Yeah I think you’re right ! Let me know how it goes

madskjeldgaard · May 18, 2021, 9:03am

The grammar has gotten a significant update and is getting close to finished. I’ve added some showcase examples where you can see LSP type usages of this in action:

Sam_Pluta · May 18, 2021, 9:42am

Poking around a bit (and these tools are new for me, so don’t quote me on this), it looks like if Mads were to publish the parser to npm:

https://flight-manual.atom.io/hacking-atom/sections/creating-a-grammar/

and then we install it in Atom. I don’t know how you then use the tree-sitter parser with sc in Atom, but it seems like you can just swap out the parser and keep the rest?

Sam

madskjeldgaard · May 18, 2021, 9:59am

ah that’s great Sam. I think most of the work is done in that regard: tree-sitter-supercollider/package.json at main · madskjeldgaard/tree-sitter-supercollider · GitHub

I guess I just need to figure out how to publish it on npm

madskjeldgaard · May 18, 2021, 10:29am

I’ve published the parser om npm now, if anyone wants to try it out with Atom. And if so, could someone add instructions on how to use it/set it up in atom either here or to the readme on github? I don’t use Atom so I can’t be arsed to do it honestly, haha.

thresholdpeople · May 18, 2021, 11:47am

thank you Sam and Mads! i’ll give this a try this evening - i was hoping to try installing it before work just now, but i think i’ve stumbled upon what’s been causing me issues getting neovim and vim plug and etc working. seems like node-gyp and xcode CLT disagreements on macos catalina.

thresholdpeople · May 18, 2021, 5:28pm

hmm, well it’s not going to be so straightforward in Atom, I don’t think.

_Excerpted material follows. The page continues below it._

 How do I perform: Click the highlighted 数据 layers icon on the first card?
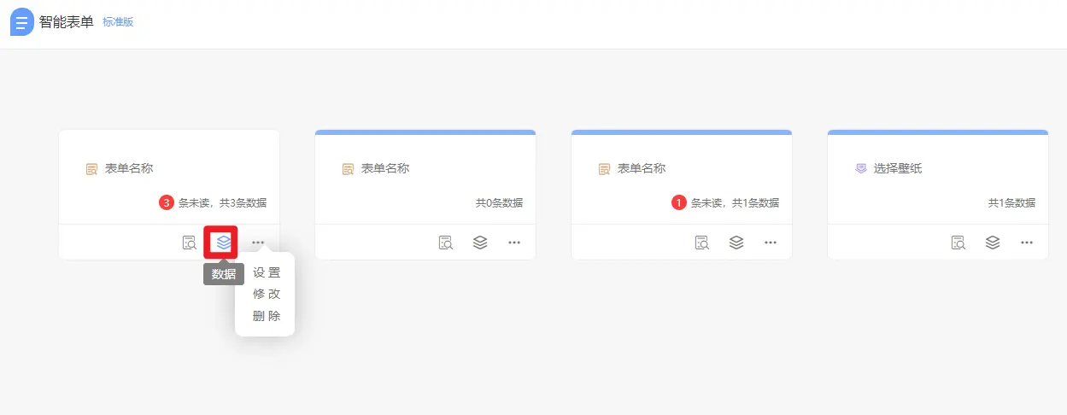223,243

Atom wants its grammars bundled differently than tree-sitter - I don’t know if this makes a real difference or not in practice - the tree-setter way vs Atom’s tree-sitter implementation:

from Atom manual - Sunsetting Atom - The GitHub Blog

The Package

Once you have a Tree-sitter parser that is available on npm, you can use it in your Atom package. Packages with grammars are, by convention, always named starting with language. You’ll need a folder with a package.json, a grammars subdirectory, and a single json or cson file in the grammars directory, which can be named anything.
language-mylanguage
├── LICENSE
├── README.md
├── grammars
│   └── mylanguage.cson
└── package.json
The Grammar File

The mylanguage.cson file specifies how Atom should use the parser you created.

Basic Fields

It starts with some required fields:
name: 'My Language'
scopeName: 'mylanguage'
type: 'tree-sitter'
parser: 'tree-sitter-mylanguage'

It seems very strange to me that Atom would allow tree-sitter to work, but in order for it to do so, a large reorganization of the documents, file names, etc is necessary!

At this point it seems like it’ll be simpler to just get Neovim working!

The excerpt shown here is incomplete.